Rodada en la capital belga y en nuestro país, La muerte de un comediante es el nuevo esfuerzo de la Comunidad Orsai, que contó con el aporte financiero (y de otras naturalezas) de más de 10.000 socios productores, siguiendo la misma lógica de un proyecto previo, La uruguaya. De mayor envergadura que la película de Ana García Blaya, la ópera prima de Peretti y Beltramino es un film extraño, donde no todo funciona como debería pero que, a cambio, se tira a la pileta del juego narrativo sin demasiado miedo al ridículo.
La historia bien podría haberse centrado en las vicisitudes de un hombre al final de su camino, el paseo meditativo y moribundo de un personaje que hace un racconto de su existencia antes de desaparecer. Y si bien algo de eso hay durante los primeros tramos, el guion prefiere concentrarse en la posibilidad de la aventura: Debré conoce casualmente a un grupo de activistas políticos comandando por una bella y joven ciudadana local (la argentina Malena Villa, con acento francés a tono) y decide aportar su grano de arena para frenar una ley anti inmigratoria virulenta y desorbitada.

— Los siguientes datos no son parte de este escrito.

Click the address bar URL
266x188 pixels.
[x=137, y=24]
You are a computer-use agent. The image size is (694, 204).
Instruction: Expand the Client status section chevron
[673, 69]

Hay también ecos del film noir y de las viñetas de alguna historieta clásica, al tiempo que la trama suma elementos inesperados, como la aparición de una suerte de cofradía con algo de fantasía desbordada y otro poco de onírico, en la cual conviven un misterioso recepcionista de hotel, un viejo librero y un taxista jamaiquino. La imprevisibilidad y la deriva de la historia son lo mejor que La muerte de un comediante tiene para ofrecer. Hay aquí algo de la vieja escuela, en el mejor y más naif de los sentidos posibles. El Debré de Peretti pasa de la melancolía a la acción luego de leer un libro que posiblemente tuvo influencia en la creación de su amado Bombin (dígase “bombán”), a quien comienza a parecerse cada vez más, físicamente y en su actitud temeraria. Desde luego, un perrito callejero comienza a acompañarlo.